Most work in this area lets agents loose on production infrastructure. We take a different approach. Instead of giving agents free rein, we decouple planning from actuation and constrain what the agent can even express. The agent proposes remediation plans using a typed instruction set of seven actions (Restart, Drain, RestoreTraffic, CircuitBreak, RateLimit, Scale, RollbackConfig), each with explicit rollback semantics. A small microkernel validates every plan against the current dependency graph and executes it transactionally. If the plan violates scope or safety constraints, the microkernel rejects it before anything touches production.
This is not a new insight. The original microreboot work by Candea et al. showed twenty years ago that restarting just the failing component is fast and effective. What changed is that modern microservices have dense, dynamic dependency graphs where a naive restart can cascade failures to dozens of other services. And now we have autonomous agents firing remediation commands at machine speed. The combination requires architectural guardrails.
We infer recovery boundaries online from distributed traces, so the system reflects current workload conditions rather than stale deploy-time configuration. The microkernel enforces these boundaries transactionally. Agents remain useful for diagnosis and planning. They just cannot bypass the safety layer.
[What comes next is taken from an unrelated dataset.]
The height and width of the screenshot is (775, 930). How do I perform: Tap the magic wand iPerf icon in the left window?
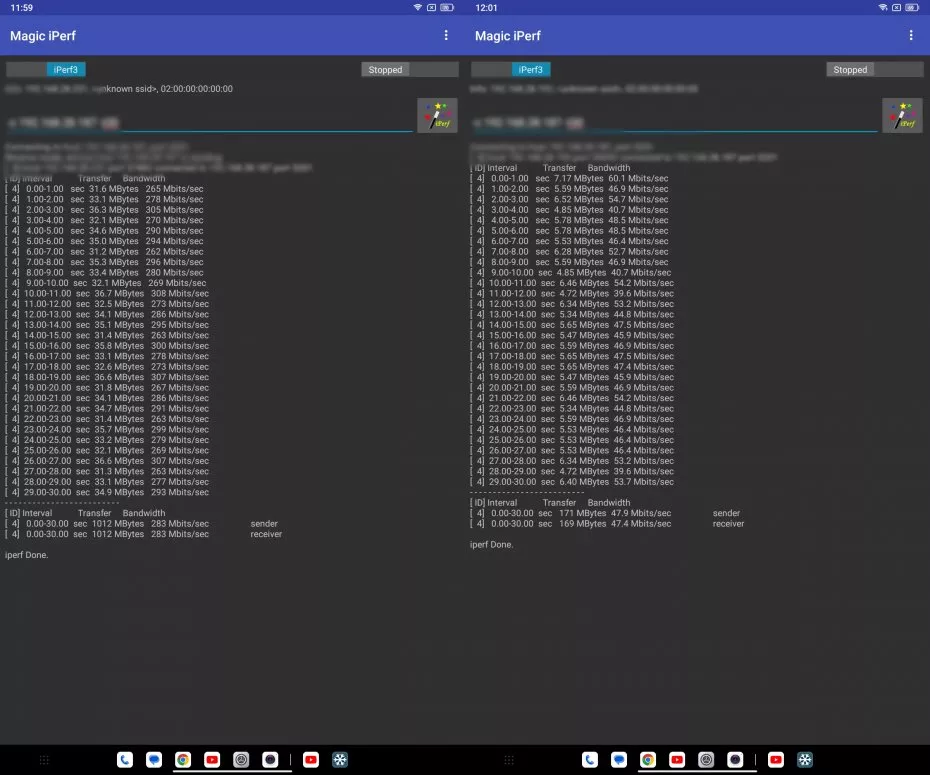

The numbers back this up. On industrial traces from Alibaba (5,459 services) and Meta (392 services), recovery-group inference runs in 21 ms at P99. In simulation, typed actuation cuts agent-caused harm from 77% down to 4%. In online experiments with fault injection on DeathStarBench, we observe 0% agent-caused harm across five fault types, compared to 90% for unconstrained agents. The point is not speed (LLM overhead means the agent path does not always beat simple auto-restart) but safety: the agent helps without making things worse.
The paper received strong reviews, and I am glad it found a good home. Springer will publish the proceedings in the Lecture Notes in Computer Science (LNCS) series.